Pialat, qui a eu une enfance célinienne avec des parents ruinés et sa grand-mère qui l’a élevé, n’avait aucune raison de prendre des gants avec qui que ce soit. Et il ne les a pas pris, y compris dans ses amours. Son deuxième long métrage, Nous ne vieillirons pas ensemble (1972), décrit la décomposition d’un couple joué par Jean Yanne et Marlène Jobert. On raconte d’ailleurs que Jean Yanne qui se révèle là un acteur extraordinaire, a failli en venir aux mains avec Pialat lors du tournage. Il y a de quoi, pour ceux qui se souviennent du film.

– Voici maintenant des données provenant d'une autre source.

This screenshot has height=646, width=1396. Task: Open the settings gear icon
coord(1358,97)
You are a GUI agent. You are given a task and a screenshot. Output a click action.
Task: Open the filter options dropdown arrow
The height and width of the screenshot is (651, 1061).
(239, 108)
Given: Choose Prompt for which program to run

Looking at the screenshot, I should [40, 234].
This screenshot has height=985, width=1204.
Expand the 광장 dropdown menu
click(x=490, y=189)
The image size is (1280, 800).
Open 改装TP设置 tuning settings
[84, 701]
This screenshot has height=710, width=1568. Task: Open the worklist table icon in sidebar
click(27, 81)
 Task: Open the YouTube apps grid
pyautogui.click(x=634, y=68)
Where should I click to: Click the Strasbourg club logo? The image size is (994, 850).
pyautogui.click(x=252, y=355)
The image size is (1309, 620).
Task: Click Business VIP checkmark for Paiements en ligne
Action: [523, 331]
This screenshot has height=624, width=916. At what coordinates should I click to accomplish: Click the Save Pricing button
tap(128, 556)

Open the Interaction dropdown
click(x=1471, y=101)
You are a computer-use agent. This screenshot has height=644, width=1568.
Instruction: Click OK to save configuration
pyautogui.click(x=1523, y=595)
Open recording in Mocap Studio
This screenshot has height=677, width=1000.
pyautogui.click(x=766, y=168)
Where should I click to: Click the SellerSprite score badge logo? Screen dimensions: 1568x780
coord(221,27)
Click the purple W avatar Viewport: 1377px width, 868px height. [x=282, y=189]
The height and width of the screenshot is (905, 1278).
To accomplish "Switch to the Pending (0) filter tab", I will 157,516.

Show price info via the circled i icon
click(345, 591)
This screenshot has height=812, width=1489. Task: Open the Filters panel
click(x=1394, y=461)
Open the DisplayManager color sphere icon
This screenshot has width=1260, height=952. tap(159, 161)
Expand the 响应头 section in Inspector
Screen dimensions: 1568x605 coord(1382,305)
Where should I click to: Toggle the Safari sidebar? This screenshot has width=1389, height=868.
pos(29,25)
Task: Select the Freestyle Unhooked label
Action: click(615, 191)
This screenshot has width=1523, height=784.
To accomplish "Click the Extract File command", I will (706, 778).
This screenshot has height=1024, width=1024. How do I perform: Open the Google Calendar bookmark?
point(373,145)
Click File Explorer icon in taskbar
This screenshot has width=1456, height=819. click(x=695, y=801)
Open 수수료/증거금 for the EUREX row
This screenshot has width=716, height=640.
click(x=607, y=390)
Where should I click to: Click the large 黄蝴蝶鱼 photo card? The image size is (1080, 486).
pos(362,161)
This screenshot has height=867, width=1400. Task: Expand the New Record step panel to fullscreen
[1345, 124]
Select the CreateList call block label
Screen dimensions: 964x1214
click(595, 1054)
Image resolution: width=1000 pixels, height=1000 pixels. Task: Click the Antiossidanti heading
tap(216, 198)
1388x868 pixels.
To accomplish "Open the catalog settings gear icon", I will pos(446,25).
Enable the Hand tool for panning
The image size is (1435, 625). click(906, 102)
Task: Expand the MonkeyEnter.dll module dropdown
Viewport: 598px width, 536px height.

Il n’est pas facile de jouer un personnage odieux et malheureux à la fois, un mec abject avec une femme qui est sa maitresse et qui commence à l’aimer quand elle, elle se met à moins l’aimer. Si on se fie à l’intrigue, on pourrait croire à du Harlequin, avec le triangle amoureux classique. Mais comme le remarquait Fanny Ardant chez Truffaut dans La Femme d’a côté, ce sont les chansons d’amour à la radio, mêmes idiotes et sirupeuses, qui disent la vérité de l’amour. Et Pialat, le génie de Pialat avait été dans Nous ne vieillirons pas ensemble de transformer une situation convenue en chef d’œuvre.
Autre question, que se posèrent les spectateurs de Nous ne vieillirons pas ensemble : comment un film sentimental pouvait-il être aussi brutal ? La fin d’un amour aurait appelé plutôt à une forme de mélancolie élégante et non à ces répliques blessantes, ces paires de gifles, ce refus de l’attendrissement, cette psychologie au hachoir. On pourrait aller chercher une explication du côté d’une pudeur exacerbée ou d’une forme d’étrangeté à soi-même comme si précisément, on assistait à sa propre vie dans un film dont on ne serait même pas le metteur en scène.
Mais une réponse plus précise est sans doute à trouver dans le roman qui donna naissance au film et qui reparait aujourd’hui dans cette collection d’Archipel/Poche intelligemment consacrée à exhumer les romans oubliés qui furent à l’origine de films restés célèbres. Nous ne vieillirons pas ensemble est un roman qui paraît deux ans avant le film, chez un éditeur relativement obscur. Comme le signale l’ami Le Guern dans son intelligente préface, Pialat a déjà 45 ans quand il publie ce livre et sa carrière est au point mort puisqu’il reste confiné à la réalisation de documentaires sans pouvoir réaliser les films qu’il voudrait. Le lecteur découvrira un texte qui ressemble déjà au Pialat cinéaste. Sur une trame très proche du film, le narrateur Jean vit encore avec sa femme Françoise qu’il trompe depuis des années avec Colette. Tout le monde est au courant dans le trio et dans leur entourage. Ce qui frappe, c’est la sècheresse du roman, une sècheresse qui confine à la désorientation non seulement parce que le narrateur parle de lui comme d’un étranger, se décrivant de manière purement comportementale à la façon d’un polar. Littéralement, il ne sait pas qui il est, ce qu’il pense. Il se raccroche à des bars, des bistrots, des rendez-vous, des errances sur les routes françaises des années 70 entre l’Auvergne, la Côte Normande, la Camargue, Paris. On peut seulement arriver à deviner ce que les personnages ressentent dans les dialogues, et encore. Tous les bons cinéastes savent que les dialogues ne sont là que pour ajouter à la confusion, surtout quand ils sont parfaitement ciselés au point de paraître vraiment naturels, ce qui est le comble de l’art.
Nous ne vieillirons pas ensemble, le roman, est donc celui de personnages nus et opaques à la fois, surexposés et pourtant insaisissables. Et au bout du compte, humains, trop humains. On a là, du coup, une clé bouleversante pour comprendre un peu mieux le grand Maurice.